Problem
Please copy each line of the records below that includes the word "will".

Entries provided

##############################

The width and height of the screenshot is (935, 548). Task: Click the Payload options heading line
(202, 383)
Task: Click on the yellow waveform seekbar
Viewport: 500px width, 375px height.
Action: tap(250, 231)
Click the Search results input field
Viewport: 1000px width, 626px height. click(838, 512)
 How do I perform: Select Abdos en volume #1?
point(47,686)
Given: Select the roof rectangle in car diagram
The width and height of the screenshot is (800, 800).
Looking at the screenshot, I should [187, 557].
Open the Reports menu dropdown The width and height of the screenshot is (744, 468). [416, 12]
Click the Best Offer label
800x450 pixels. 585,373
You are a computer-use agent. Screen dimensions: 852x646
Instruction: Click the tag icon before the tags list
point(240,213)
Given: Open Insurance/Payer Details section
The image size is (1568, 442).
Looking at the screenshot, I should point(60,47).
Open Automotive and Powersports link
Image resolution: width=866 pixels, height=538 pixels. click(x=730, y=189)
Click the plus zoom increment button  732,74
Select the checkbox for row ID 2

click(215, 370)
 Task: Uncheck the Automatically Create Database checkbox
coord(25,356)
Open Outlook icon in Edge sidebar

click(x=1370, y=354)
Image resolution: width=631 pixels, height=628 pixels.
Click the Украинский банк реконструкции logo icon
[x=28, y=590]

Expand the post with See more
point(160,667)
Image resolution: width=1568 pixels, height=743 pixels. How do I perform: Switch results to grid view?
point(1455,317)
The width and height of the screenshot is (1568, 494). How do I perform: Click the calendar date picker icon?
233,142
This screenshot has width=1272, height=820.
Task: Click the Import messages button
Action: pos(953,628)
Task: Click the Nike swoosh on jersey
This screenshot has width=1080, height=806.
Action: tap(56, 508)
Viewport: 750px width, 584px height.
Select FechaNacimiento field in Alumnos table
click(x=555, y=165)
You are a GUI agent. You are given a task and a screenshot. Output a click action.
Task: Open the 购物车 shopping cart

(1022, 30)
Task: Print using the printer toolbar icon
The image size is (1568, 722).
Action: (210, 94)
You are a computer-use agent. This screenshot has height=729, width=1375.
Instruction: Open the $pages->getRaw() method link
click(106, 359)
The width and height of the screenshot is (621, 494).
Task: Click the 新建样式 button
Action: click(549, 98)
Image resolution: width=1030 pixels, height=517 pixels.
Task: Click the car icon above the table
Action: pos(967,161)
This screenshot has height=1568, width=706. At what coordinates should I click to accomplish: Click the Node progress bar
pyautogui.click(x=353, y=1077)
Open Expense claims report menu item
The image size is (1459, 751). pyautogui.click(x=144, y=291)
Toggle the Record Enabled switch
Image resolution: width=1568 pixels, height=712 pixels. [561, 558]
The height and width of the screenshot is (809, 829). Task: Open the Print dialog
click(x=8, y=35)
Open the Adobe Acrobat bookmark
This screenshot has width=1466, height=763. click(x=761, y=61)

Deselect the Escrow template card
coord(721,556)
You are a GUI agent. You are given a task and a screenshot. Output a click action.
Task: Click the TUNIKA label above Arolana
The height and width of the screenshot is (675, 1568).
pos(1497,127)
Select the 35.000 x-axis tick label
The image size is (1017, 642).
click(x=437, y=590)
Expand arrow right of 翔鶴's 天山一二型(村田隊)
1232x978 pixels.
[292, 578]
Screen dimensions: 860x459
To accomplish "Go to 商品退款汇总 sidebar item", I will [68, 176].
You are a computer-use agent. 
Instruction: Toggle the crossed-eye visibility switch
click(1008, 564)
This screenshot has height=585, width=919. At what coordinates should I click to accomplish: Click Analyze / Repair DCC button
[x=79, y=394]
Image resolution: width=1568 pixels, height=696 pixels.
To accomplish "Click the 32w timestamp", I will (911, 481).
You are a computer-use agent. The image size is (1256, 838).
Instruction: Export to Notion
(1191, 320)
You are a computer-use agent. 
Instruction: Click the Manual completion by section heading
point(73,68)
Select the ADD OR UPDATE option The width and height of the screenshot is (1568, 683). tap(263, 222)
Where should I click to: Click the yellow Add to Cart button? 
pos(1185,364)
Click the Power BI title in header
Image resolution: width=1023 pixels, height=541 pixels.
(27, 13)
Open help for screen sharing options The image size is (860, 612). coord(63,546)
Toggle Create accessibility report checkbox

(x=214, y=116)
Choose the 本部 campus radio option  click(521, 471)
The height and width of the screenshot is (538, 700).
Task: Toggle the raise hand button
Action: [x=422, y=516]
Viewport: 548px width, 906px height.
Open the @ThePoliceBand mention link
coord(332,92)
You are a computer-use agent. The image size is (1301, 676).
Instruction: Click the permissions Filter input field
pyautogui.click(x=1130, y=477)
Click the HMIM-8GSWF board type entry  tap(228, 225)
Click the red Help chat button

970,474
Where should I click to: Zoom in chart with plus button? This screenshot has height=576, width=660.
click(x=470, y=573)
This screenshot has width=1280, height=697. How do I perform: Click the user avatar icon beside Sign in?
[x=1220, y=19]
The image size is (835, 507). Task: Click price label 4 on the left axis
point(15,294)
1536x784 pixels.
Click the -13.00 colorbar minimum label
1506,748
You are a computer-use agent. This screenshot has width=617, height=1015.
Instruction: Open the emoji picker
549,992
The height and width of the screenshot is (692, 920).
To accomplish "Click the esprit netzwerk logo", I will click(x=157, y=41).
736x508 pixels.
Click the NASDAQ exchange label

##############################

Exercise output
To accomplish "Go to 商品退款汇总 sidebar item", I will [68, 176].
To accomplish "Click the 32w timestamp", I will (911, 481).
To accomplish "Click the esprit netzwerk logo", I will click(x=157, y=41).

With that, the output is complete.